Hey Lindsay Girl

Hey Lindsay Girl

Hey Lindsay Girl,

Here we go again, year number three of the day before tomorrow. The day before I watched you laugh like no one was watching, the day before you made laugh the same way. The day before we  spent some valuable father/daughter time together, which was a rarity, due to your busy social life. The day you made fun of my old man gang signs, even though I thought, they were somewhat awesome. The day you made my heart so happy when you said, “I am not going to date until I am thirty-five.” The day you lied about all the people at the pool and I didn’t even care. The day I could not believe I was so blessed to have you and Jarrett in my life. Tomorrow, the day I heard your laugh for the last time. The day we spent our last moments together as father and daughter. The day that smile would never be seen again, the day your hair flowed in the wind one last time. The day I heard you say, “Love you too dad” for the final time here on this earth. The day my world came crashing down.  The day I walked into an emergency room and felt like I was in a movie, because I could not believe this was happening. The day your mother and I stood in front of a surgeon and listened to him tell us the next 48 hours were crucial to your survival. The day I walked into STICU room number nine and saw all your dreams, all your plans, all your tomorrows fading away.

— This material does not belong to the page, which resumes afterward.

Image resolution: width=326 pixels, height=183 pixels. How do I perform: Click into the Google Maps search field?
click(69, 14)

Tomorrow is a pretty tough day for me Lindsay Lou. I need to hear your laugh, I need to see your smile, I need you to finish teaching me how to “Nea Nea.” I still can’t believe you said I had no rhythm. I need you. So tomorrow, if I talk to you a little more than usual, please don’t roll your eyes, like I have seen so many times before. Cut the old man a break. Tomorrow, I will go to work and I will spend a little more time at that stop sign, I will drive a little slower as I pass that spot, and I will try to make it through the day. When I head home I will turn in to our neighborhood,  stop at the entrance and sit in the lanai for a while. I will sit there and go over all the scenario’s that would have prevented my tomorrow from happening. A tomorrow that started a week that crushed my soul. Tomorrow I will think about the next seven days that ended with the worst day of my life, the day you left me. I know not willingly, but so peacefully and a hero to so many.

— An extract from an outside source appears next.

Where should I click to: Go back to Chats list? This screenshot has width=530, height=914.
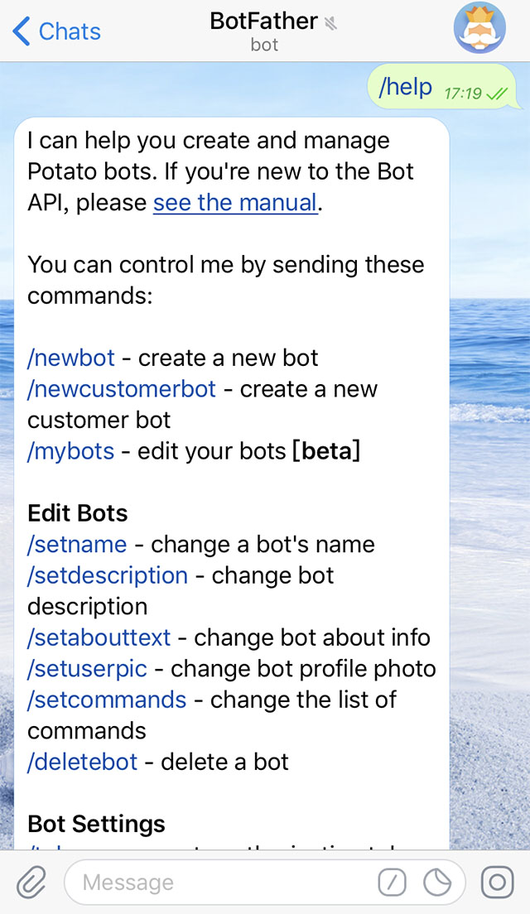(x=56, y=31)
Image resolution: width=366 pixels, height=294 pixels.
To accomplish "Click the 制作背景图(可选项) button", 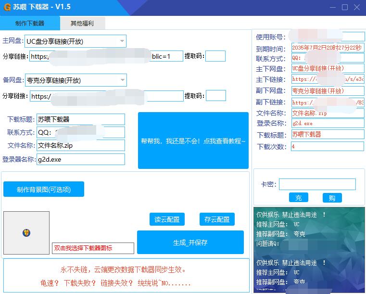I will click(44, 189).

You will always be my princess without a crown, my cheerleader without monograms, and my little girl sucking her thumb dragging that raggedy pink baby around. As much as I hate tomorrow, tomorrows are all I have to look forward to. Tomorrows gives me one more day with Kelli, one more day to be Jarrett’s dad, one more day to be a son, a brother, a stepdad, and a uncle. All the things that help heal the wound, but will never fill the hole in my heart. Tomorrow puts me one day closer to seeing you one again. Tomorrow, I hope you take a look down and wrap your arms around all of us to ease the heartache of our tomorrow.

Love you girl,

Dad

Precious Time

Precious Time

With every dawn that breaks the eastern sky, a grieving parent somewhere in this world starts “their day.”  They wake up knowing today is the day, today is the day I lost my child. There is not a day that begins nor a day that ends that a parent who has lost a child is not grieving their child. Whether it be one year, five years, twenty years or fifty years a parent never forgets that day. The day their world crumbled, the day their soul emptied, the day their heart was, in every sense of the word, broken. Broken to a point that you never think it will work again. This day, no matter where you are, is the most difficult day of the year for a grieving parent. Whether you stay curled up in bed to try and sleep the day away or go to work to try and keep your mind occupied. Every moment you check the time thinking has it passed. Has the hour, the minute, the second your child slipped from this world passed. Is it behind me for another year, is this one moment in time gone for now. Because in your mind you think if you can make it passed that moment in time you will be okay, but your heart knows different. Two days from today will be my “day,” August 28. For me it has been two years, a sliver of time in the large, expansive realm of life, but feels like an eternity. An anniversary that no one wants to celebrate. This day becomes part of a grieving parents life just as birthday’s and holiday’s. A day no one truly wants to remember, but a day that will never be forgotten.  For those of you that did not know about Lindsay and what happened I what to give you a brief synopsis before I go on to my next thought. On August 21, 2016 Lindsay was in a horrible traffic accident that caused a traumatic brain injury. After emergency surgery she was still in very critical condition and remained unconscious for the remainder of the week, we lost her August 28, 2016. After a week of hoping, praying and spending every moment we could with Lindsay, she in her own way told us it was time, as her broken body began to let go. You see, Lindsay had a dream to be a surgeon, a saver of lives. By being an organ donor she was about to do just that, save lives. She knew her mother and I could never make the devastating decision’s we had to make so she made them for us.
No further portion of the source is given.